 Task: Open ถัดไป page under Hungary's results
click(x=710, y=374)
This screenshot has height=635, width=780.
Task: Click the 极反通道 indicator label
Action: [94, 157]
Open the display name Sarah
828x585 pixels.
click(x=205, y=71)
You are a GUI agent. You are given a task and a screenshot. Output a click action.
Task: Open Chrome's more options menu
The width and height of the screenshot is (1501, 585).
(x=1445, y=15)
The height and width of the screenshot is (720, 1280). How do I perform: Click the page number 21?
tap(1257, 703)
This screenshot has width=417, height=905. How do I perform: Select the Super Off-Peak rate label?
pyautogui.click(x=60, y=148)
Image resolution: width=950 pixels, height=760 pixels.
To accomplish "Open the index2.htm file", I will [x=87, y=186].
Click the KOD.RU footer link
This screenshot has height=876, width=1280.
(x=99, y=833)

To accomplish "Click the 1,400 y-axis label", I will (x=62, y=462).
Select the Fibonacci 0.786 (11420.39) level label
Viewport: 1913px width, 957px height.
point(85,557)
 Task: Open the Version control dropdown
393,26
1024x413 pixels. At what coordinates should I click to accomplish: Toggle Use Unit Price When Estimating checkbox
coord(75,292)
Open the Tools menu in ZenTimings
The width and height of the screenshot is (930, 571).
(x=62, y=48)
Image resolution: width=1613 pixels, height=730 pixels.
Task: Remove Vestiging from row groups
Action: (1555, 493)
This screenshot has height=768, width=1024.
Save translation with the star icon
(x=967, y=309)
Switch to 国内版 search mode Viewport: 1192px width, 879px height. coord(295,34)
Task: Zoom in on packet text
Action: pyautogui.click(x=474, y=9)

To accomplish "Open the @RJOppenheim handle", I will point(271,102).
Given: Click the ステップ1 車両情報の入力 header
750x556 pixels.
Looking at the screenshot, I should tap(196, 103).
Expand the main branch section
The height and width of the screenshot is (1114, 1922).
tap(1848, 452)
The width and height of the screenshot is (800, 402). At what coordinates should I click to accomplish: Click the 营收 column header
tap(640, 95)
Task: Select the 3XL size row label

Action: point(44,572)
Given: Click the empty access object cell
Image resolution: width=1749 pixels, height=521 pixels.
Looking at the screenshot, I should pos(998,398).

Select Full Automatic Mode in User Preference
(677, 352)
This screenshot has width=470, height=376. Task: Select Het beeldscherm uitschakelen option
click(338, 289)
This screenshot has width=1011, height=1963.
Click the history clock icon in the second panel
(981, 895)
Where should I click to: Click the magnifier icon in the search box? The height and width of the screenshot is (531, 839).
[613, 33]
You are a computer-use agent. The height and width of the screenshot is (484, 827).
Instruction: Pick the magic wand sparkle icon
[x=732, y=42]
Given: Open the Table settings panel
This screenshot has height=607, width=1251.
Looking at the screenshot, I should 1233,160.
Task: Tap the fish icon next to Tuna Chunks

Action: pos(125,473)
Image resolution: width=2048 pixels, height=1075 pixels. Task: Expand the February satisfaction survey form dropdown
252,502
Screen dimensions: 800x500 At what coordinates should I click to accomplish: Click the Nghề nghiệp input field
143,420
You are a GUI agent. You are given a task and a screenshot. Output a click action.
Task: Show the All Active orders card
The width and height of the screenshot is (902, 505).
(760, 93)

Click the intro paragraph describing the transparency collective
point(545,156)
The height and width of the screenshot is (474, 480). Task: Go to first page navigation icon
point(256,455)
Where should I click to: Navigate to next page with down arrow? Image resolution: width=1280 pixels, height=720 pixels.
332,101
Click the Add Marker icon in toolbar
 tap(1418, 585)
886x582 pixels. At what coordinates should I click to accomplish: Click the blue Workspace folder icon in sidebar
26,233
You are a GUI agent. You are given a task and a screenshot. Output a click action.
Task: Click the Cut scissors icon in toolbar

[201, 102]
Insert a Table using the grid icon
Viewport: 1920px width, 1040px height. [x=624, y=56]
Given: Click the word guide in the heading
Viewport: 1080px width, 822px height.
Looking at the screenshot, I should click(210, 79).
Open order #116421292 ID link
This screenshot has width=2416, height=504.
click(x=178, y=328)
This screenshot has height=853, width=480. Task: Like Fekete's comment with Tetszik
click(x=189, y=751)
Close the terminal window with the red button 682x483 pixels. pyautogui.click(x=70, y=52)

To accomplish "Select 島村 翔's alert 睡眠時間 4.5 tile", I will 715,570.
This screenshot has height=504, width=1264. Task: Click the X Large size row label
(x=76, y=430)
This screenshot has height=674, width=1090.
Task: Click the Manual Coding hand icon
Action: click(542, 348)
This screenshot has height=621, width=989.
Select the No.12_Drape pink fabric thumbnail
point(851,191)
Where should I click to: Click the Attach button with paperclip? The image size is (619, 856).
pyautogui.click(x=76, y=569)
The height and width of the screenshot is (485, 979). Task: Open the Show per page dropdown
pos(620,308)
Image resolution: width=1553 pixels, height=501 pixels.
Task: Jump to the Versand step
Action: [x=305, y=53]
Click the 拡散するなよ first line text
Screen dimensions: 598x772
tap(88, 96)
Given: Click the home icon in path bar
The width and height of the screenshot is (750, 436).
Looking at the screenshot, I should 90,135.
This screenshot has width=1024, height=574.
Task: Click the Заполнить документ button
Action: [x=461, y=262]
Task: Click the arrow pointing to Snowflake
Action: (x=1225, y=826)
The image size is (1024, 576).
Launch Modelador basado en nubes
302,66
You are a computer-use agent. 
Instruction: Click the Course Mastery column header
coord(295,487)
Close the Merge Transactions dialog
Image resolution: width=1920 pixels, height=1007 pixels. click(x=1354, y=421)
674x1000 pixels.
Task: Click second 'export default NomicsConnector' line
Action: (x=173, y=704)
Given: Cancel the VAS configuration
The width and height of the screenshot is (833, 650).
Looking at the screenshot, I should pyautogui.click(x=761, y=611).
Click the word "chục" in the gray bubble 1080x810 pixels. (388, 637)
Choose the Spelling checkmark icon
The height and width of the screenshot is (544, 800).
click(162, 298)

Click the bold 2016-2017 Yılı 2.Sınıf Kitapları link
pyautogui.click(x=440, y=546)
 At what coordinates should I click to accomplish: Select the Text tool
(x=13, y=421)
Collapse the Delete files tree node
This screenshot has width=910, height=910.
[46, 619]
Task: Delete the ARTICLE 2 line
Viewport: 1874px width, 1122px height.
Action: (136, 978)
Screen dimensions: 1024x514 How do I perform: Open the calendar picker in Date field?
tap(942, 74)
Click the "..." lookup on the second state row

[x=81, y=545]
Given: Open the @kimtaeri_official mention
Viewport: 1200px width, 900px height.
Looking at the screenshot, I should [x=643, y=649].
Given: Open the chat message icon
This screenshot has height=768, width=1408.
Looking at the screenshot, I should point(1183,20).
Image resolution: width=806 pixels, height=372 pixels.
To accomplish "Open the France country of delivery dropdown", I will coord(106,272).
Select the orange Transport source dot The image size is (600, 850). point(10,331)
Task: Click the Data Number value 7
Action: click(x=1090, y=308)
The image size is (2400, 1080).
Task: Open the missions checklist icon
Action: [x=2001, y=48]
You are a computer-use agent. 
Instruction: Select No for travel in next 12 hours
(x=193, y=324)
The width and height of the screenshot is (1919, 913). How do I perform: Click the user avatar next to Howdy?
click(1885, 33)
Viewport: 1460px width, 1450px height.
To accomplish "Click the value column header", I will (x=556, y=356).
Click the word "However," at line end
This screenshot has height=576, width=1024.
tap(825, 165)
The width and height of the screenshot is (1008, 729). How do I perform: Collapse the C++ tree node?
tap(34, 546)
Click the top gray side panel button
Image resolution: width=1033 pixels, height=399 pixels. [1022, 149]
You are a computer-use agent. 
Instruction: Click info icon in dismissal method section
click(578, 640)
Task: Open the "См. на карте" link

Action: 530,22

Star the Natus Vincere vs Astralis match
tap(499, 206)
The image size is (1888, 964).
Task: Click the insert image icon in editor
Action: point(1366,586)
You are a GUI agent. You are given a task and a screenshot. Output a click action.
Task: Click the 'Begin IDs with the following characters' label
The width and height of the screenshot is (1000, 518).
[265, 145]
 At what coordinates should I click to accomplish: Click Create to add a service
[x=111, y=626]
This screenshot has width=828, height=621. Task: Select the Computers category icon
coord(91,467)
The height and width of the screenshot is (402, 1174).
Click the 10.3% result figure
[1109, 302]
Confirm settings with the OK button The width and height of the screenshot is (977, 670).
+===+
# Work item:
Lines that contain "Delete" are the result; find them in the entries above and copy each one.

# Response:
Collapse the Delete files tree node
Task: Delete the ARTICLE 2 line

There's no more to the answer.